**What needs to be done:**
Reproduce the records below without any change, everything from the line containing "Task: Click the Shure" down to the line containing "coord(210,77)", both of those lines included, and output nothing else.

**Source material:**
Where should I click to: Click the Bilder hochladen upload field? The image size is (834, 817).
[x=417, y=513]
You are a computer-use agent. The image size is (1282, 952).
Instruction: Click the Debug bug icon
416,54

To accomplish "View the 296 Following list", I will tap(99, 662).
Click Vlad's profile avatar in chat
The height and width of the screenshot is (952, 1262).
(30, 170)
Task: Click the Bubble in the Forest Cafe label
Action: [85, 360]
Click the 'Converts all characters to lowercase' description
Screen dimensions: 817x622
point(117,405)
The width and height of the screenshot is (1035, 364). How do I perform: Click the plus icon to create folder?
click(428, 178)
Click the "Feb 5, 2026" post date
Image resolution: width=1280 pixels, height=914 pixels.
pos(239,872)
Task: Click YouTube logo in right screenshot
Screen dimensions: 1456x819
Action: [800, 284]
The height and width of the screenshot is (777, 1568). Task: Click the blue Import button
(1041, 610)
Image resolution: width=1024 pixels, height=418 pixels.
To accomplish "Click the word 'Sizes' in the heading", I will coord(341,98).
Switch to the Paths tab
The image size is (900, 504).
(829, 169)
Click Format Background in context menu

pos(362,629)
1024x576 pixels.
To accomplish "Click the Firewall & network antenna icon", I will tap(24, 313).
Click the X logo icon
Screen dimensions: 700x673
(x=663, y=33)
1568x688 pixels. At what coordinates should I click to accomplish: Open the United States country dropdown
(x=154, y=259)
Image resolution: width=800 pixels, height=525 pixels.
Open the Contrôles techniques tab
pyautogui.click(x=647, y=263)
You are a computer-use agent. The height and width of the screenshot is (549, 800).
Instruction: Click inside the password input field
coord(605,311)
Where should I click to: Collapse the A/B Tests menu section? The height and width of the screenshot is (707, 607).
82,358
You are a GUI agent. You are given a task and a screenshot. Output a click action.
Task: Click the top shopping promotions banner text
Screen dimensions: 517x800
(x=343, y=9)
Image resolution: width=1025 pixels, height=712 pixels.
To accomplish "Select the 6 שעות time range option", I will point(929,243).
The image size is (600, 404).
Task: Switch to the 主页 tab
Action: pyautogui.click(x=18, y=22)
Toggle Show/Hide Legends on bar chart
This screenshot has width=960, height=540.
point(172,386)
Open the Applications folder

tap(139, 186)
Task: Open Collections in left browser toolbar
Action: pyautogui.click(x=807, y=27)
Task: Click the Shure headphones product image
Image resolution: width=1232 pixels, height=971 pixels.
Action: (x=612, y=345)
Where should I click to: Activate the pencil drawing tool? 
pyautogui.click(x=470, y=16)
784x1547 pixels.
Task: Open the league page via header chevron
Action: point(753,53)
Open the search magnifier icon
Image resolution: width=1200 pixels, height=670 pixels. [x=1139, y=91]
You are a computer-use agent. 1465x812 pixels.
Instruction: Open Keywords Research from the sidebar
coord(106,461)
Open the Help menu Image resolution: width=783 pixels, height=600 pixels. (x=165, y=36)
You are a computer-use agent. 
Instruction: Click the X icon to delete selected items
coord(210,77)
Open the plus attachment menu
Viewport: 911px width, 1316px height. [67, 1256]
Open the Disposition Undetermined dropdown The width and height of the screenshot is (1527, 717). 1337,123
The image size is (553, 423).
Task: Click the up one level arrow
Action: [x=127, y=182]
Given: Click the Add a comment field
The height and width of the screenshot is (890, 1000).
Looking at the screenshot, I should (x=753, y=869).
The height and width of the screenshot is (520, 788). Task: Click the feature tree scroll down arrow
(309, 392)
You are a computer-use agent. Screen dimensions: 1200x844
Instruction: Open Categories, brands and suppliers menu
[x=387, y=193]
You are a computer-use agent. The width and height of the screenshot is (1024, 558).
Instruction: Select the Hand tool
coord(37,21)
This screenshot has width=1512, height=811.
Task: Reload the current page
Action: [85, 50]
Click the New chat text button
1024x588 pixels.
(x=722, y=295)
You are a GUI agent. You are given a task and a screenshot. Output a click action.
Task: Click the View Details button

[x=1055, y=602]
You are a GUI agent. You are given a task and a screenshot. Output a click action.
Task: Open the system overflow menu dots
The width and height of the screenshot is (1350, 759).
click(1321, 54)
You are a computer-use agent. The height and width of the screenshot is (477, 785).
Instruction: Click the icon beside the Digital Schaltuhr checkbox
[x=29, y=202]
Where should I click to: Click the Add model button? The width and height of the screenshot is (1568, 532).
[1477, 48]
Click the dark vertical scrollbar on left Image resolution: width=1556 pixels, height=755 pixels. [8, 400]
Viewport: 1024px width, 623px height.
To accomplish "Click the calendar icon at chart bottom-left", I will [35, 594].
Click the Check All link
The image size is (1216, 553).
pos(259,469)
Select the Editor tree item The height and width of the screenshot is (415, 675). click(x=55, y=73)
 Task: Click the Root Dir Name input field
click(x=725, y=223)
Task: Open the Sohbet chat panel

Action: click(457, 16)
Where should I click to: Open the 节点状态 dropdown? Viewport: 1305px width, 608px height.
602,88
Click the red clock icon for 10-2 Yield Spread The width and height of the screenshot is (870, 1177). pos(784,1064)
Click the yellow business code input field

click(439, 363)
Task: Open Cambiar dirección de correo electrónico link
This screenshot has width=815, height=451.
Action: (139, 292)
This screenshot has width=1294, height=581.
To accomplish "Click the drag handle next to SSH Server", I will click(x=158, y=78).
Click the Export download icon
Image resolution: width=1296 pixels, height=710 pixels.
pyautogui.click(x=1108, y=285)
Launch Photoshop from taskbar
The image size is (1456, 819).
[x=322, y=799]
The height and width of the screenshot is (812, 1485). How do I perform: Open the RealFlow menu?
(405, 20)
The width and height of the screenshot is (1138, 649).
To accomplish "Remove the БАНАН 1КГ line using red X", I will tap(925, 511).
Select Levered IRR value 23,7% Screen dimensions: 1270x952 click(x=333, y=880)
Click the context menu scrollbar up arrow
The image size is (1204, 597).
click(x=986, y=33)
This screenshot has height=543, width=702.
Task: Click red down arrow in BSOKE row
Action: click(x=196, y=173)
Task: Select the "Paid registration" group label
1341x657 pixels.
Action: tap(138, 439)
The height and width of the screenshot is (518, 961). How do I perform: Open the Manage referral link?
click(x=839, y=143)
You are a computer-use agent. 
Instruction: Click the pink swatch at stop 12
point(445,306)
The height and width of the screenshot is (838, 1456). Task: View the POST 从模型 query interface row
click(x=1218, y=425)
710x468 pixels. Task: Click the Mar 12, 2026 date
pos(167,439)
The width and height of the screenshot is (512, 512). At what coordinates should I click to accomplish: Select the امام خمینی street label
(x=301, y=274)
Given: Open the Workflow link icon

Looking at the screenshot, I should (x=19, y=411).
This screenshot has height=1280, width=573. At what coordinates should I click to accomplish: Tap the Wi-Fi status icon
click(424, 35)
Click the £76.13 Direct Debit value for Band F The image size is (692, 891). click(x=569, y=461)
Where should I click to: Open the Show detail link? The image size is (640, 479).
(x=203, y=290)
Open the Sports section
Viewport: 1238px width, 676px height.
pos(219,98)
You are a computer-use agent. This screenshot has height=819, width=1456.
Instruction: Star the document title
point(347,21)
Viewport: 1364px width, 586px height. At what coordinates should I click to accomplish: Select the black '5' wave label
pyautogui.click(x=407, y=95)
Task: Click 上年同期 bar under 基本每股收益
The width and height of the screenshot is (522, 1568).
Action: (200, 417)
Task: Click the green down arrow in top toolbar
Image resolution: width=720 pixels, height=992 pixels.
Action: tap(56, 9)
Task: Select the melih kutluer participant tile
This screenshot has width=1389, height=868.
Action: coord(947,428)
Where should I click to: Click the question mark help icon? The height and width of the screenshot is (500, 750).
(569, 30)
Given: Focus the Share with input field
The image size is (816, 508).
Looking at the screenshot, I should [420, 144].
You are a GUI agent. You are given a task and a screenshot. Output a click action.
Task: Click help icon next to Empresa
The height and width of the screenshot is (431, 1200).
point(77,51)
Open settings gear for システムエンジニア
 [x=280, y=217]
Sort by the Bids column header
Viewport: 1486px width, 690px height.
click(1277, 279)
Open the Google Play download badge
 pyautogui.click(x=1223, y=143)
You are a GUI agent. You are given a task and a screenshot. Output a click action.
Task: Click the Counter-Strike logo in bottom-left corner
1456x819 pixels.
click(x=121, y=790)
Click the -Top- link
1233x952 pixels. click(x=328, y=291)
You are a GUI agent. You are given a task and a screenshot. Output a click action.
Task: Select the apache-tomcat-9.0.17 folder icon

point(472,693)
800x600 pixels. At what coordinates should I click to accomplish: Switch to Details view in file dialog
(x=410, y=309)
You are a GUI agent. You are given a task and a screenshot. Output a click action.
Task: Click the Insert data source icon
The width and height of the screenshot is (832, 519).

**Exercise result:**
Task: Click the Shure headphones product image
Image resolution: width=1232 pixels, height=971 pixels.
Action: (x=612, y=345)
Where should I click to: Activate the pencil drawing tool? 
pyautogui.click(x=470, y=16)
784x1547 pixels.
Task: Open the league page via header chevron
Action: point(753,53)
Open the search magnifier icon
Image resolution: width=1200 pixels, height=670 pixels. [x=1139, y=91]
You are a computer-use agent. 1465x812 pixels.
Instruction: Open Keywords Research from the sidebar
coord(106,461)
Open the Help menu Image resolution: width=783 pixels, height=600 pixels. (x=165, y=36)
You are a computer-use agent. 
Instruction: Click the X icon to delete selected items
coord(210,77)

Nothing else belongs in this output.